Dexter
Dexter

Reputation: 1750

Spark split dataframe based on logic

I have a use-case where I need to deduplicate a dataframe using a column (it's a GUID column). But instead of dumping the duplicates, I need to store them in a separate location. So for e.g., if we have the following data, with schema (name, GUID): (a, 1), (b, 2), (a, 2), (a, 3), (c, 1), (c, 4). I want to split the dataset such that I have: (a, 1), (b, 2), (a, 3), (c, 4) in 1 part and (a, 2), (c, 1) in second part.
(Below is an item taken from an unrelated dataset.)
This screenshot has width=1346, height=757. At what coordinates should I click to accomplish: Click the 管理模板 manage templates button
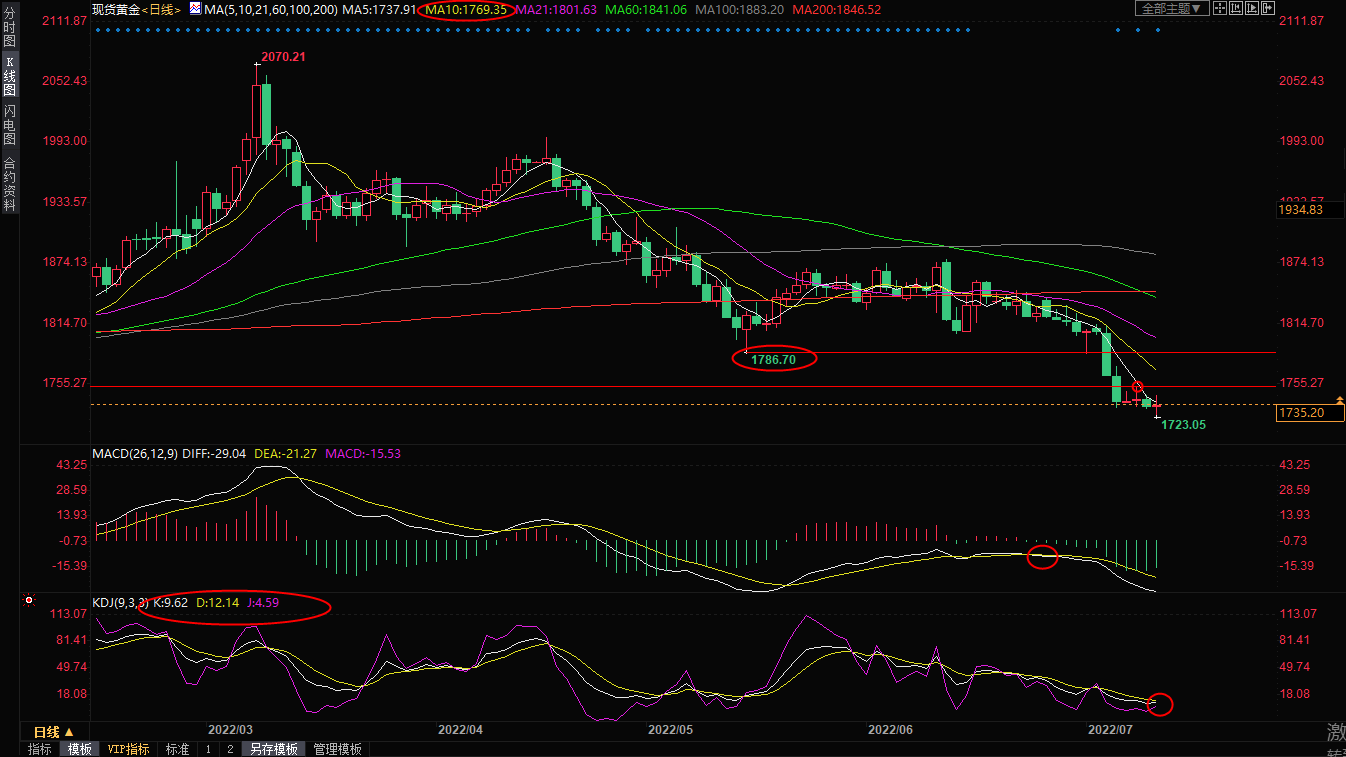[x=338, y=749]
If I use dropDuplicates(col("GUID")), the second part gets lost. What would be an efficient way to do this?

Upvotes: 1

Views: 206

Answers (1)

mck
mck

Reputation: 42422

You can assign a row number, and split the dataframe into two parts based on whether the row number is equal to 1.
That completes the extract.